++++ Reading text

Babylonian and Assyrian Laws, Contracts and Letters
Chapter 23
(M690) The Code has much to say about ships. Temples owned them, as well as private persons. It was a crime, punishable with death, to steal a ship.(733) We read of fees for building or navigating various ships.(734) The responsibilities and damages in collisions and wrecks are apportioned.(735) A shipowner might hire a captain to navigate a ship for him, or might hire the captain and ship together. The usual freight included corn, wool, oil, and dates, but many other things were also carried. The wages of a captain was six _GUR_ of corn yearly. There are frequent references to ships in the contemporary letters.(736) They were named according to their carrying capacity, which was five or more _GUR_. A ship of seventy-five _GUR_ is named. They carried wood, for King Ḥammurabi ordered seven thousand two hundred pieces of _abba_ wood to be brought to Babylon, three hundred pieces in a ship. A number of boat captains or perhaps shipping agents were ordered to proceed from Larsa to Babylon and arrive with their ships in Adar. He gave orders for the furnishing of the crews. We further have a correspondence concerning the invasion of certain fishing rights by boats from another district. In the contemporary contracts we meet with several long lists of ships divided into little groups, of five, six, or seven, each with its captain named, each group under a head captain, all set down as at anchor at the port of Shamash, or the like.(737) There is a case of the hire of a boat of six _GUR_ freight by two persons for two months.(738)

++++++++

** Stated exercise A **
In the passage on ships, what was a captain's yearly wage?
** Stated exercise B **
Please state whether each statement agrees with the passage on ships, answering yes or no and quoting the deciding words: (i) Stealing a ship could be punished with death. (ii) Only temples owned ships. (iii) King Ḥammurabi's wood was to be brought to Babylon at three hundred pieces per ship.
The listing after this is not needed.

++++ Data extract

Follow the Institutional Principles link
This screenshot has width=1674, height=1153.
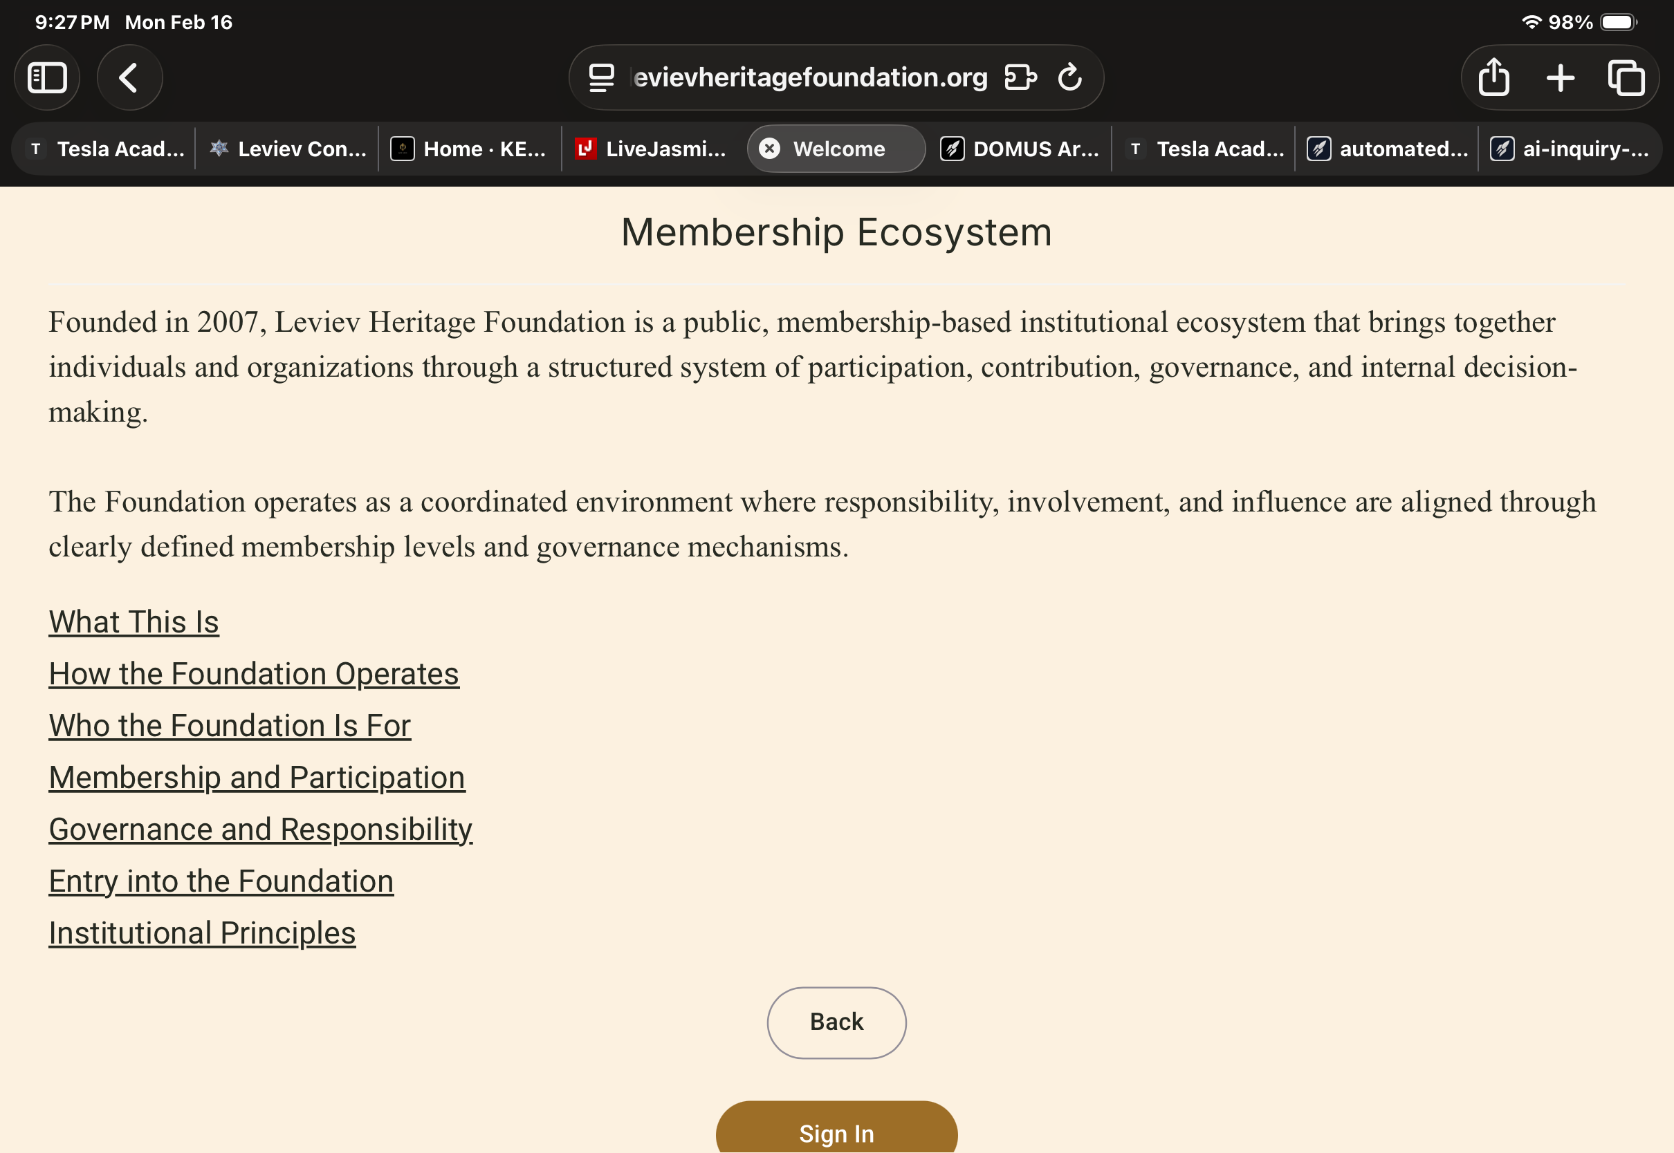pyautogui.click(x=202, y=933)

++++++++

** Written response A **
Six GUR of corn.

** Written response B **
(i) Yes: "It was a crime, punishable with death, to steal a ship."
(ii) No: "Temples owned them, as well as private persons."
(iii) Yes: "three hundred pieces in a ship"